Source information »
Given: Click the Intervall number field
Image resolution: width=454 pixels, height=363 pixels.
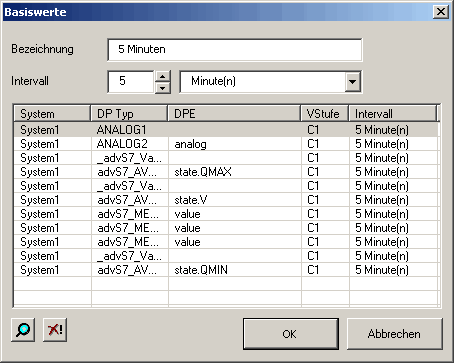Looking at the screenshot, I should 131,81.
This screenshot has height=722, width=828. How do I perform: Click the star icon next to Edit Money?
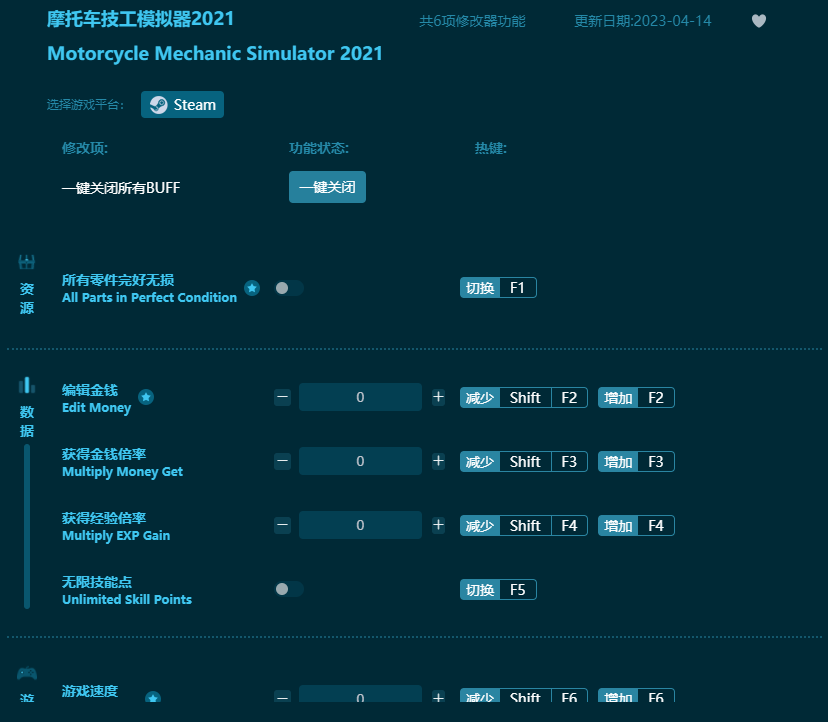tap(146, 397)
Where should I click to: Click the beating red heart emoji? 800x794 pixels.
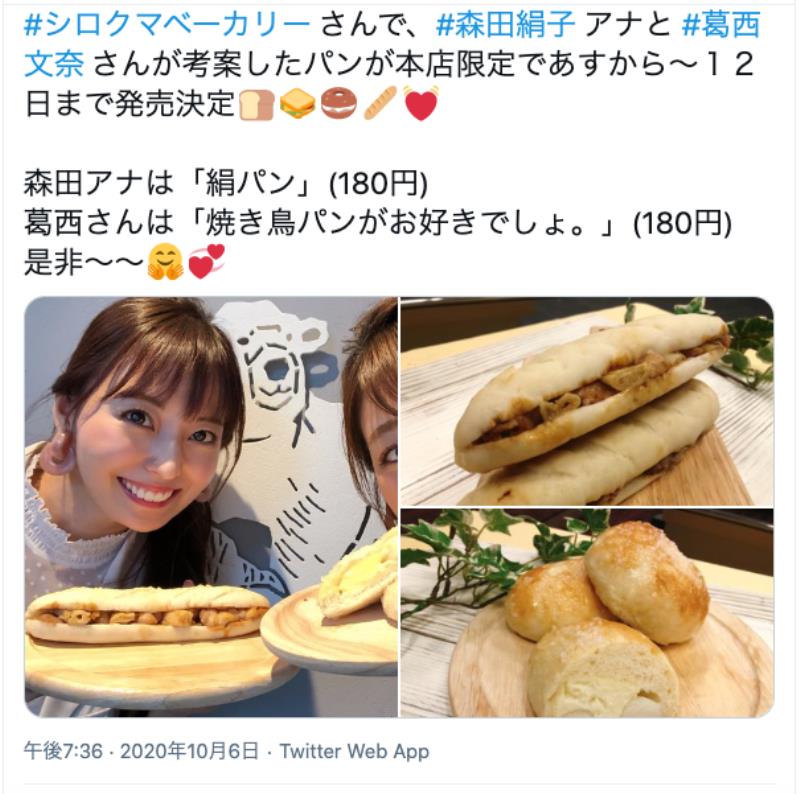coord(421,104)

Problem to solve » Lines from the one that holds "This screenshot has" through the final line of the material are to be duplicated exactly; no pictures belong in the copy.

Task response »
This screenshot has height=722, width=828. How do I perform: Click the star icon next to Edit Money?
tap(146, 397)
Where should I click to: Click the beating red heart emoji? 800x794 pixels.
coord(421,104)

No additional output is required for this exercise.